Akar Masalah Regulasi DMA
Digital Markets Act adalah undang-undang anti-monopoli Uni Eropa yang dirancang untuk menciptakan persaingan yang lebih adil di pasar digital. Regulasi ini mewajibkan perusahaan gatekeeper seperti Apple untuk membuka ekosistem mereka kepada kompetitor. Bagi Apple, DMA mengharuskan mereka mengizinkan sideloading aplikasi, toko aplikasi alternatif, dan akses ke teknologi inti seperti NFC dan mesin pencari default.
Dalam konteks Siri AI, Apple khawatir bahwa aturan interoperabilitas dalam DMA bisa memaksa mereka membuka asisten virtual ini kepada pengembang pihak ketiga dengan cara yang berpotensi membahayakan privasi pengguna. Apple selama ini menggunakan privasi sebagai jurus pemasaran utama, dan DMA dianggap mengancam kendali mereka atas pengalaman pengguna.
Dampak bagi Pengguna di Indonesia
Meski ketegangan ini terjadi di Eropa, dampaknya bisa terasa global. Apple sering kali menerapkan kebijakan yang seragam di berbagai wilayah. Jika Siri AI akhirnya dirilis dengan fitur yang berbeda di Eropa dibanding wilayah lain, bukan tidak mungkin Apple akan menyesuaikan strategi globalnya. Bagi pengguna iPhone di Indonesia, perkembangan ini patut dicermati karena bisa memengaruhi fitur apa saja yang akan hadir di iOS versi mendatang.

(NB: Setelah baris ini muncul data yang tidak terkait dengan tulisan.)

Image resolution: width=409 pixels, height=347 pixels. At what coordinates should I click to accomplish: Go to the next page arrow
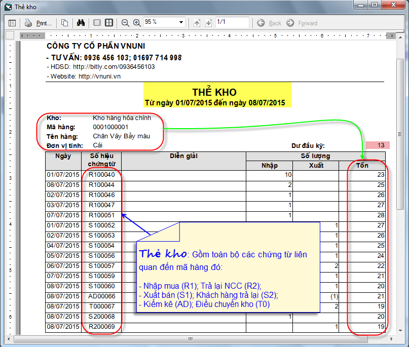point(208,23)
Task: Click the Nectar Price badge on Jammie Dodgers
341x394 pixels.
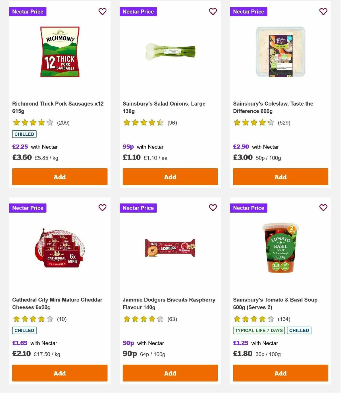Action: 138,208
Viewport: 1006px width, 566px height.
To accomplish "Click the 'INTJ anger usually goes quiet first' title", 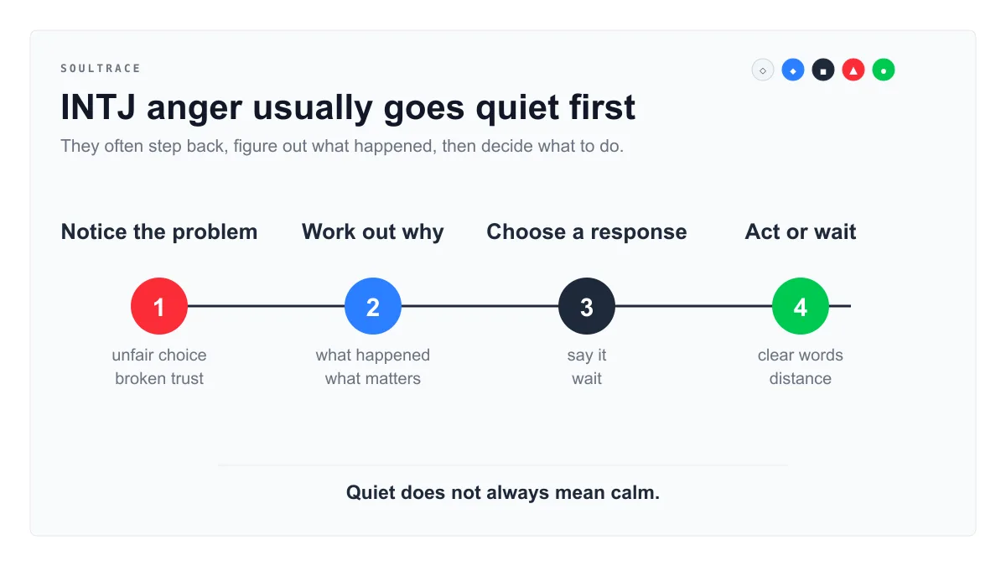I will click(348, 108).
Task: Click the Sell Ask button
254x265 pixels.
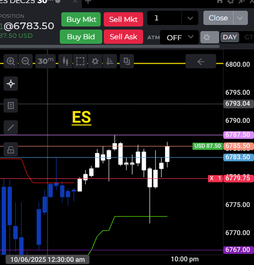Action: pos(123,37)
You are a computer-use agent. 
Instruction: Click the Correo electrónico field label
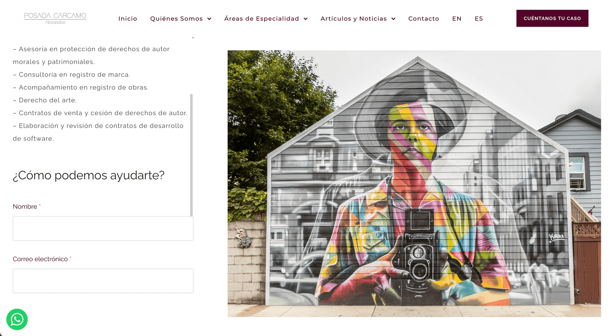click(40, 259)
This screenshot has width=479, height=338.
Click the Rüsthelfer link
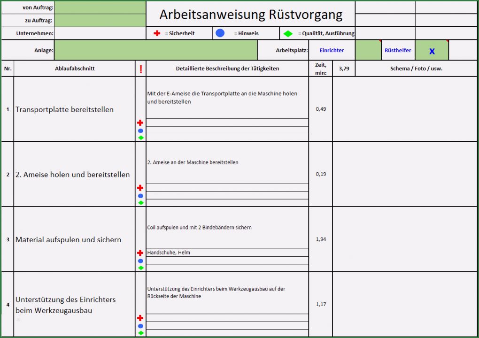(398, 50)
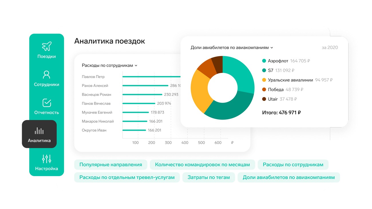
Task: Go to the Сотрудники menu label
Action: coord(46,85)
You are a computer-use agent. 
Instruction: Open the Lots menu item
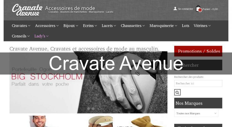tap(186, 26)
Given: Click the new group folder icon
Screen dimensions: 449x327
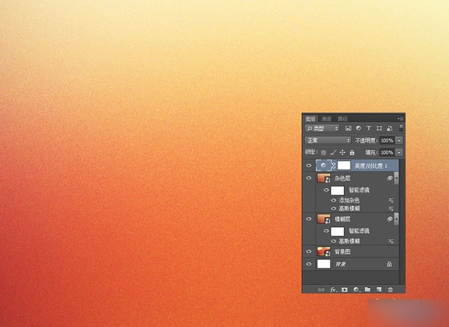Looking at the screenshot, I should point(367,289).

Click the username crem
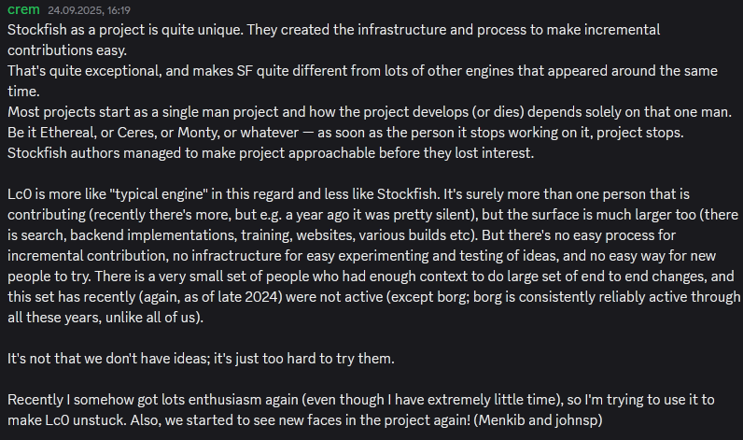point(24,10)
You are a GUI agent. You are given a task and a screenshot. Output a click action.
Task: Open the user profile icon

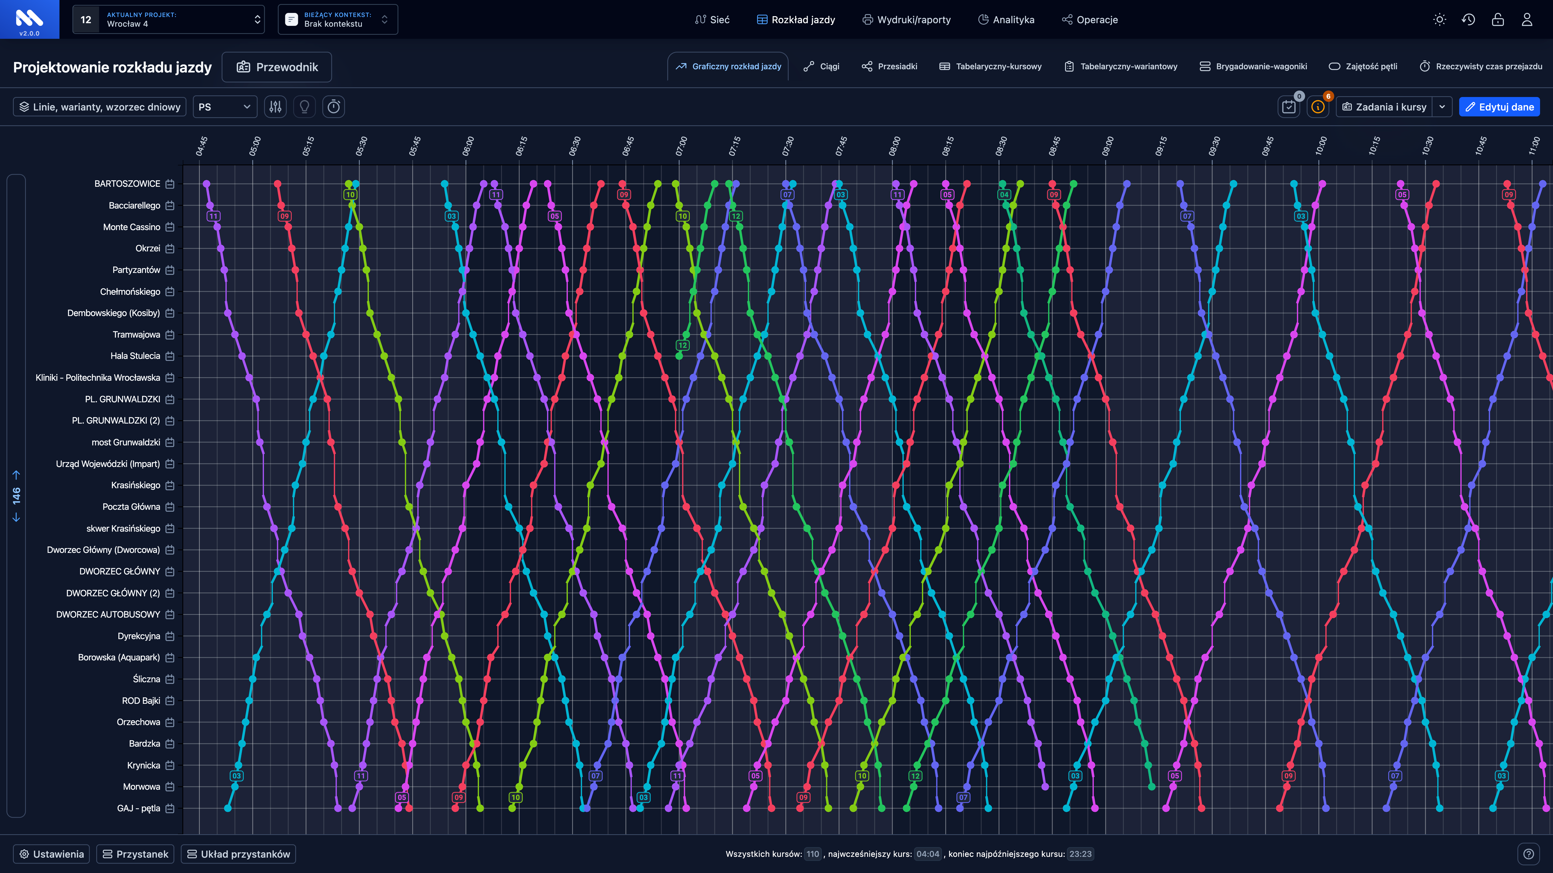(x=1526, y=19)
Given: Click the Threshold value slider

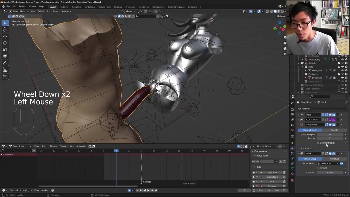Looking at the screenshot, I should coord(330,173).
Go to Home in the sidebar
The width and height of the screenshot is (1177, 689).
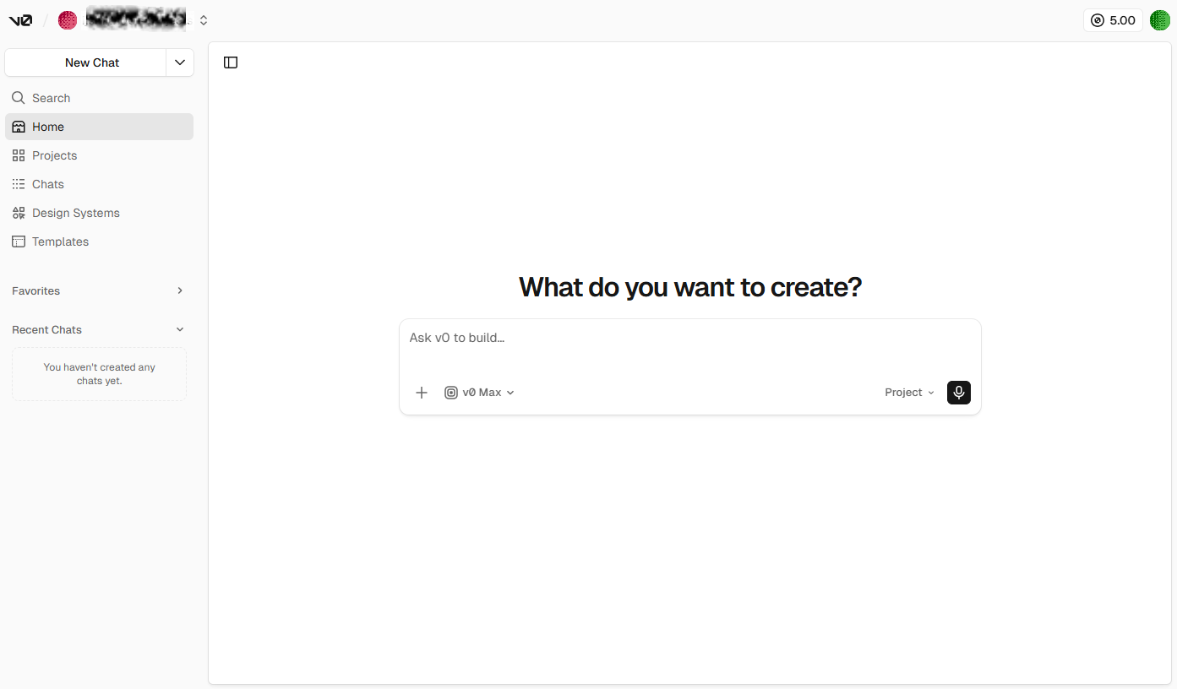48,127
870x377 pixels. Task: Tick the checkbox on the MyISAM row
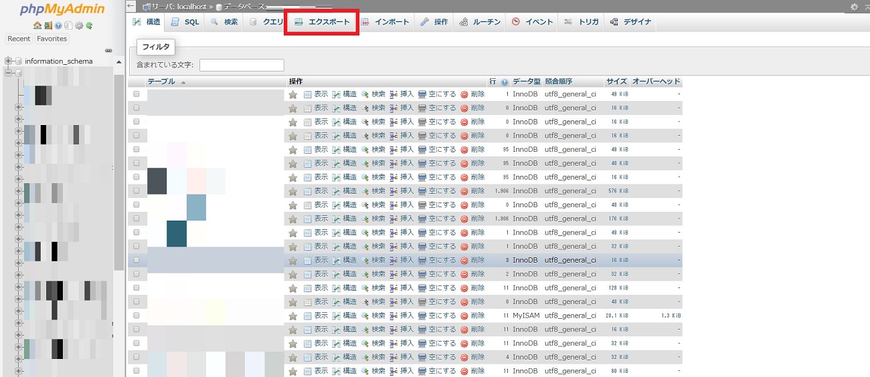pyautogui.click(x=137, y=316)
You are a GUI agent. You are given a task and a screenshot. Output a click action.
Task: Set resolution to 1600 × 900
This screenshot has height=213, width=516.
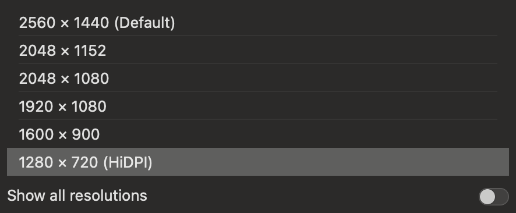click(257, 134)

Pengamat teknologi menilai bahwa perseteruan Apple-Uni Eropa ini akan menjadi preseden penting bagi industri teknologi global. Bagaimana regulator dan perusahaan besar bernegosiasi soal keamanan, privasi, dan inovasi akan menentukan arah perkembangan AI di ponsel pintar dalam beberapa tahun ke depan.
Masa Depan Siri AI
WWDC 2026 menjadi ajang peluncuran berbagai fitur AI terbaru Apple, termasuk penyegaran besar pada Siri. Apple menginvestasikan sumber daya besar untuk mengejar ketertinggalan di bidang AI dibanding pesaing seperti Google Assistant dan ChatGPT. Namun hambatan regulasi di Eropa menunjukkan bahwa inovasi AI tidak hanya soal teknologi, tetapi juga navigasi lanskap hukum yang semakin kompleks.
Yang jelas, pengguna Eropa harus bersabar menikmati Siri AI versi penuh. Apple belum memberikan jadwal pasti kapan fitur ini akan hadir. Sementara itu, Uni Eropa menegaskan pintu mereka selalu terbuka untuk diskusi selama Apple bersedia mematuhi aturan yang berlaku.